Monday, January 25, 2010

Reeling Backward: "Man Hunt"


Boy, what a great movie "Man Hunt" could have been.

This 1941 historical thriller had a great concept: A famous British hunter takes a shot at Adolf Hitler before the outbreak of war, and then is hunted down by German thugs who want to make a political spectacle out of him. And it's directed by the great German filmmaker Fritz Lang ("Metropolis"), who was a master of mood and shadow.

Unfortunately, the film suffers from a series of bad missteps.

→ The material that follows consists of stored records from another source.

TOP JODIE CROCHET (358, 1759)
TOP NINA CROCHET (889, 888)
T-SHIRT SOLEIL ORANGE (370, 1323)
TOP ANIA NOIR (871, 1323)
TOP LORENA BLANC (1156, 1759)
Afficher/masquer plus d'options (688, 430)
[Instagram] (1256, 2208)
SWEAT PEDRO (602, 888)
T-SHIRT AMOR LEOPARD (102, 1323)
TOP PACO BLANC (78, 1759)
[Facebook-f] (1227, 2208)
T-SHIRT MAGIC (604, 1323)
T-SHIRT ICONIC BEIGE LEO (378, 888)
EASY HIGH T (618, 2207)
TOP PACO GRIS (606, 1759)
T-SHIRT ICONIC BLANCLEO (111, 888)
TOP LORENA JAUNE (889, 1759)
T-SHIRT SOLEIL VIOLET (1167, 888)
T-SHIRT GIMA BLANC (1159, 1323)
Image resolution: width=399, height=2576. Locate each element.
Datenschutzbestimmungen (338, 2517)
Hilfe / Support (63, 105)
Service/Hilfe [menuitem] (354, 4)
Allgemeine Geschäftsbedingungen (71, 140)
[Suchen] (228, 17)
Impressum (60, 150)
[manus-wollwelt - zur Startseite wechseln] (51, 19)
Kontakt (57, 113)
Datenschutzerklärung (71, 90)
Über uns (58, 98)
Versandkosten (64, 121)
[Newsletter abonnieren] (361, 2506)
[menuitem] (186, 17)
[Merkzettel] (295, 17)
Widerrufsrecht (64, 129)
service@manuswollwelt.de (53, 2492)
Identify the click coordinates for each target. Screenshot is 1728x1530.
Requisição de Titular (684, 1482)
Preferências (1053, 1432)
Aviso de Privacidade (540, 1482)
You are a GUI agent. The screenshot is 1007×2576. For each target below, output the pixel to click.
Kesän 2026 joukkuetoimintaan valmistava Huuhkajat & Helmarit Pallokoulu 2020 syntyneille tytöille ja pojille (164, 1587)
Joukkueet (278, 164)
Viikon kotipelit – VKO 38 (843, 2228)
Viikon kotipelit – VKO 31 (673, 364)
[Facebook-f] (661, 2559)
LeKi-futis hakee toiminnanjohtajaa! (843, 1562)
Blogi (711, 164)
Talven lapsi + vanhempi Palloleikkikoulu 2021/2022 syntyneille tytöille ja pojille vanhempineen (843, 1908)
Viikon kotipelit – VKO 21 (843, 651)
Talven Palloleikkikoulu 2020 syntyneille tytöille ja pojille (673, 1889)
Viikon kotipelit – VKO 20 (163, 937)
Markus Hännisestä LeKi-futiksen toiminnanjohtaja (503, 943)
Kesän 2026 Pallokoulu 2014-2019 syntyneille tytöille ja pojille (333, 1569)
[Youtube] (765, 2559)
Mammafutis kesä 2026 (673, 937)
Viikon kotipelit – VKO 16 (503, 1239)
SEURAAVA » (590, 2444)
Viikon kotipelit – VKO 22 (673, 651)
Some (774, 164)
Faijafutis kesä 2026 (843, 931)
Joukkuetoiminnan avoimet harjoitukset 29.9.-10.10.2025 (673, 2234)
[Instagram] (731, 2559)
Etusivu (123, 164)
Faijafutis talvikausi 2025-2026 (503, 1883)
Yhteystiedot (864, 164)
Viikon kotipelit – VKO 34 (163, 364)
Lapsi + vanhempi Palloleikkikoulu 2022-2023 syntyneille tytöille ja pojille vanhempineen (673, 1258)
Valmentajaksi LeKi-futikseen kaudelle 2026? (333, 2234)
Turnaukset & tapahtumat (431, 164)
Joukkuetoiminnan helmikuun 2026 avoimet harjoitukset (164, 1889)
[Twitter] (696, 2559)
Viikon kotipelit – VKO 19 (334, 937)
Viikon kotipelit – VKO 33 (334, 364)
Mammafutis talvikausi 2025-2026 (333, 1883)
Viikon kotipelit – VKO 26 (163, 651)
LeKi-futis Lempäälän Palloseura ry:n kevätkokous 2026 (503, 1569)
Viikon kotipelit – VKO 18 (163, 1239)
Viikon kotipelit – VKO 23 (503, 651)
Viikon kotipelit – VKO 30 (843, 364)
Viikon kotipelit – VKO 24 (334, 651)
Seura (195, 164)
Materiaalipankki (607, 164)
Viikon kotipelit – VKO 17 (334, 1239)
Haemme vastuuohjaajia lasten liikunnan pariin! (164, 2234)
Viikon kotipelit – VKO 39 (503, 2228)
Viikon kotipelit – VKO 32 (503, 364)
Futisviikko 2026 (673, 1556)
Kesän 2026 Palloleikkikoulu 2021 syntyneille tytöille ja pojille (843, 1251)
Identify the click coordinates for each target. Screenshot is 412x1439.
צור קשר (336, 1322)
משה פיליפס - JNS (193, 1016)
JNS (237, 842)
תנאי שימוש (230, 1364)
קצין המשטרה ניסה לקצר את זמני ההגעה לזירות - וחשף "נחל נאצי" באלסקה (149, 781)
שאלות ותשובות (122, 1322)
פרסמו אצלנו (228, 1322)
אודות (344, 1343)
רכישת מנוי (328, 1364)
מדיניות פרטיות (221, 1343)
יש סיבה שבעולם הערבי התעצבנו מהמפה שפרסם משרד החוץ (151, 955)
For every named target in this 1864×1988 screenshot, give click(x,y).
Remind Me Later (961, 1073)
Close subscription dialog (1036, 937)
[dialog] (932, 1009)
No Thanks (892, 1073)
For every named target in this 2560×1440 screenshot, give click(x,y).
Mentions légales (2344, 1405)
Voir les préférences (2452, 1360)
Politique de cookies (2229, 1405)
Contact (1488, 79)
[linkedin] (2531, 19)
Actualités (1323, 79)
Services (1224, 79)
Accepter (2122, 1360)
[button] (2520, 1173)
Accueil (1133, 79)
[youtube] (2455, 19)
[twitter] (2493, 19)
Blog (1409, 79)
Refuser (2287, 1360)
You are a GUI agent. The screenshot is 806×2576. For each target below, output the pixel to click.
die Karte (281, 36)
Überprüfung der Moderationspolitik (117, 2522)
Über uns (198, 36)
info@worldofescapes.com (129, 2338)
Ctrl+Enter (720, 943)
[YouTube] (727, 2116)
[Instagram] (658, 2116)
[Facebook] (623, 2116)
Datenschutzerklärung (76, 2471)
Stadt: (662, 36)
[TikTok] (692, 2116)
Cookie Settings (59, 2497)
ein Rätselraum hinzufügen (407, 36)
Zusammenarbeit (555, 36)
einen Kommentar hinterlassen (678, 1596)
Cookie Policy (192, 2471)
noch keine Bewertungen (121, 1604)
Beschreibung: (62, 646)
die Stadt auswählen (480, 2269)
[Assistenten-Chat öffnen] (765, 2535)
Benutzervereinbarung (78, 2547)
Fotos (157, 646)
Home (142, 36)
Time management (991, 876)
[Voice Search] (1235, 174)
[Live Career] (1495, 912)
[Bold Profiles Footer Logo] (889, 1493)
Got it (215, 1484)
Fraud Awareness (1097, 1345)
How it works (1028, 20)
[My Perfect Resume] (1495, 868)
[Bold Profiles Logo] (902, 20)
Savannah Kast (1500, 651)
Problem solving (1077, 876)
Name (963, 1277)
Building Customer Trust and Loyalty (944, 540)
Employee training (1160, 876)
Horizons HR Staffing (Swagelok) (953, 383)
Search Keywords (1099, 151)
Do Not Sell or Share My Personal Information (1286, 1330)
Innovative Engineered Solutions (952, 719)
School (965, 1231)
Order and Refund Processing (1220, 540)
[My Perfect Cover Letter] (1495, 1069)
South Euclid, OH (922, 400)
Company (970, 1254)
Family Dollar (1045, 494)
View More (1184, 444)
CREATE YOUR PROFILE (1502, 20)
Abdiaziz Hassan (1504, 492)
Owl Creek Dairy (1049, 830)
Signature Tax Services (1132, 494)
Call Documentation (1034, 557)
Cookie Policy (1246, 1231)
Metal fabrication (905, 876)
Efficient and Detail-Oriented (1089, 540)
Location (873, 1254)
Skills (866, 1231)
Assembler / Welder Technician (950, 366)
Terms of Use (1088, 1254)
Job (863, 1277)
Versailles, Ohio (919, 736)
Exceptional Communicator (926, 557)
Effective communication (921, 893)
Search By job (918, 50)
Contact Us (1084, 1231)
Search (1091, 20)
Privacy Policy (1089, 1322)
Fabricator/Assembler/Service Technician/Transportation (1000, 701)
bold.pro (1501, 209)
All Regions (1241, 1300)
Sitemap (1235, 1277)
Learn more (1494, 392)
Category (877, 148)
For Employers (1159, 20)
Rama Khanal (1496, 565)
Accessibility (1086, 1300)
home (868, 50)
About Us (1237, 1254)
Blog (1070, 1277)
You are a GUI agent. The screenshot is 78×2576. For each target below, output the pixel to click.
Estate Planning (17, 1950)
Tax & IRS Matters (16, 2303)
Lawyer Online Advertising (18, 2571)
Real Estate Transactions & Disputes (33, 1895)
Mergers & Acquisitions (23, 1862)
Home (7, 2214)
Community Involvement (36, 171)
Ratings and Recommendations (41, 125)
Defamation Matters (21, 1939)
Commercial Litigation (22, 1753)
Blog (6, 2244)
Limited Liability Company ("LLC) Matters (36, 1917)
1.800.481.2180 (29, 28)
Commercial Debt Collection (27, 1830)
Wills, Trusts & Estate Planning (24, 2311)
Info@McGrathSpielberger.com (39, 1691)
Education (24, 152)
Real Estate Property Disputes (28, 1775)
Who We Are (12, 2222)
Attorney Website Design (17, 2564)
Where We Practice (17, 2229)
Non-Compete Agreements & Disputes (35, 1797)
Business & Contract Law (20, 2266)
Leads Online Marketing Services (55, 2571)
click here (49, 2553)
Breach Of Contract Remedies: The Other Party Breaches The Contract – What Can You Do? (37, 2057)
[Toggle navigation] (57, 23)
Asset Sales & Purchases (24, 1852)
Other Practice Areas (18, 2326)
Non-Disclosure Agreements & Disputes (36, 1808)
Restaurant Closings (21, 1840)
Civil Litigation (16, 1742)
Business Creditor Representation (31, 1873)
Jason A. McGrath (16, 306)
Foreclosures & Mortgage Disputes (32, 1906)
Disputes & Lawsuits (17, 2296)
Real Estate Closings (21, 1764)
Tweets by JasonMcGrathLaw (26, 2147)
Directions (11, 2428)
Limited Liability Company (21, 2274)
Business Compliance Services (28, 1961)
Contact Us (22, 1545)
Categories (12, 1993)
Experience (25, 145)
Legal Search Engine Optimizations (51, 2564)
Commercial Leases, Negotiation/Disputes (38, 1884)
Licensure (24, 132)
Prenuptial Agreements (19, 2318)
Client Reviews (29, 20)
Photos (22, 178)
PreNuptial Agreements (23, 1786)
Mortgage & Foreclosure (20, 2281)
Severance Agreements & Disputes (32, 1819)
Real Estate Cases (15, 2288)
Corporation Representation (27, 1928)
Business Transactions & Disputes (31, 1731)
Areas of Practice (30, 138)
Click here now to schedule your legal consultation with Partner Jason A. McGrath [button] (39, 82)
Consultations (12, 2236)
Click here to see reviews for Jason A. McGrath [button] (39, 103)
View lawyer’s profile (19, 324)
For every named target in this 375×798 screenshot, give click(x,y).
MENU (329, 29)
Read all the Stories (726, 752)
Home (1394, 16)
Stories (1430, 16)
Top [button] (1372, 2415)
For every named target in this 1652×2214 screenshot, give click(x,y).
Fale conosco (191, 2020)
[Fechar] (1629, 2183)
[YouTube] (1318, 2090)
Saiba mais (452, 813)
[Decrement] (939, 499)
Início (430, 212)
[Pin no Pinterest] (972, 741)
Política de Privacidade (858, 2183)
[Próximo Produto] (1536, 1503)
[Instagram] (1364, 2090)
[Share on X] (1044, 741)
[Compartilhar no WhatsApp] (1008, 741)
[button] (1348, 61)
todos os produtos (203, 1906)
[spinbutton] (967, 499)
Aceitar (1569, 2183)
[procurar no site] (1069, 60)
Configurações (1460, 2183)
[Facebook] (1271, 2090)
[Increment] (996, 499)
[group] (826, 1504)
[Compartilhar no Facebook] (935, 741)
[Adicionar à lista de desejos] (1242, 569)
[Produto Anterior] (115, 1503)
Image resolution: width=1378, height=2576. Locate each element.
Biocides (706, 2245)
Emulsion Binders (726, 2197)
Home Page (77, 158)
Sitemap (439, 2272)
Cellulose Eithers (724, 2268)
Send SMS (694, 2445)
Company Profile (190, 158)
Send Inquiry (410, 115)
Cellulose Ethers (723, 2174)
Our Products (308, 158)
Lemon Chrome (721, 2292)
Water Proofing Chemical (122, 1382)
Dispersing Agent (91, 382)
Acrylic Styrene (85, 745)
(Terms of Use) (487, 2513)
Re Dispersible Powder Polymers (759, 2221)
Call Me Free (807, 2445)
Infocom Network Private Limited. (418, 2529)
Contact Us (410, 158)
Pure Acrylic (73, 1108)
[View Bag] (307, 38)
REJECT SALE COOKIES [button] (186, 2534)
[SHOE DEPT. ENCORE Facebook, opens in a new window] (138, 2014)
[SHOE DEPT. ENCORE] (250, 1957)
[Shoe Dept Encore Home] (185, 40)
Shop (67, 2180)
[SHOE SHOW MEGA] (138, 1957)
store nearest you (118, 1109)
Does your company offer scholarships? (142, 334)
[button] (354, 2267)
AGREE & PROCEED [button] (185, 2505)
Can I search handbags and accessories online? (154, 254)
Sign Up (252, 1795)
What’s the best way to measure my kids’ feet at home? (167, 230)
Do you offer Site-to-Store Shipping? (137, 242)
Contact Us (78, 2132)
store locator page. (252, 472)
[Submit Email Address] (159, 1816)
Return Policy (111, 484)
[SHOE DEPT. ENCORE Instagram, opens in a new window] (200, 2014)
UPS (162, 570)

Start with the terrible performance by Walter Pidgeon, whose Alan Thorndike is a puckish rogue one minute, then a mournful victim the next, and finally a stalwart hero. There's no anguish to the man, so that even when the Nazis are beating him mercilessly or tracking Thorndike through the streets of London, we don't really feel his peril. Pidgeon was certainly no hack, but I think he was badly miscast in this movie.

The romance portion of the film also brings it to a dead stop every time Joan Bennett is onscreen, playing a Cockney girl who lends Thorndike a hand. She falls in love with him almost instantly, and keeps stubbornly insisting that he bring her along while he flees the Germans. He protests, but keeps giving in to the pouty, pathetic masher.

The Nazis, being no fools, eventually catch up with and kill her. I silently cheered.

There are some other nice supporting performances. George Sanders is great as a Nazi (who just happens to speak with a perfect British accent), wears a monocle (didn't all Germans?) and fashions himself to be a hunter the equal of Thorndike. And a very young Roddy McDowall has a neat turn as a cabin boy who smuggles Thorndike aboard his ship during his escape.

What "Man Hunt" does have is the visual genius of Fritz Lang. The great director seemed to command shadows to bend to his will, pooling in inky depths or slitting across an alley scene in a way that subtly throws everything into a creepy off-kilter slant.

The film's signature scene is when Thorndike flees into a subway tunnel while being chased by a never-named villain, played by John Carradine in a nearly wordless role. Dressed all in black, his famously spare frame and skull-like face looming, Carradine stalks Thorndike with a sword-cane. The way the circular maw of the tunnel envelops the villain is signature Lang, who had a talent for making inanimate objects take on a life of their own.

The opening sequence is quite gripping. Thorndike, a great hunter who has grown bored with killing animals, decides to conduct a "sporting stalk" of the most challenging game in the world: Hitler himself. He stealthily makes his way to Hitler's Bavarian chateau, carefully lines up a shot through his telescopic rifle sights, pulls the trigger and... nothing but a click. He's doing it merely to prove to himself that he can, throwing a little mock salute at the Fuhrer before starting to depart.

But then there's a great moment where he pauses, returns to his sights and loads a cartridge into his rifle. He's just starting to line up a live shot when a German soldier spots him and pounces on him.

Would Thorndike really have assassinated Hitler? If screenwriter Dudley Nichols, working from the novel by Geoffrey Household, had had a little more imagination, he would have made this the central question of the film -- Thorndike, who considers himself a gentleman, tortured by the notion that he could be just as murderous as the men now pursuing him.

"Man Hunt" is still a worthwhile film, if only to adore Fritz Lang's gorgeous black-and-white compositions, and to consider what might have been.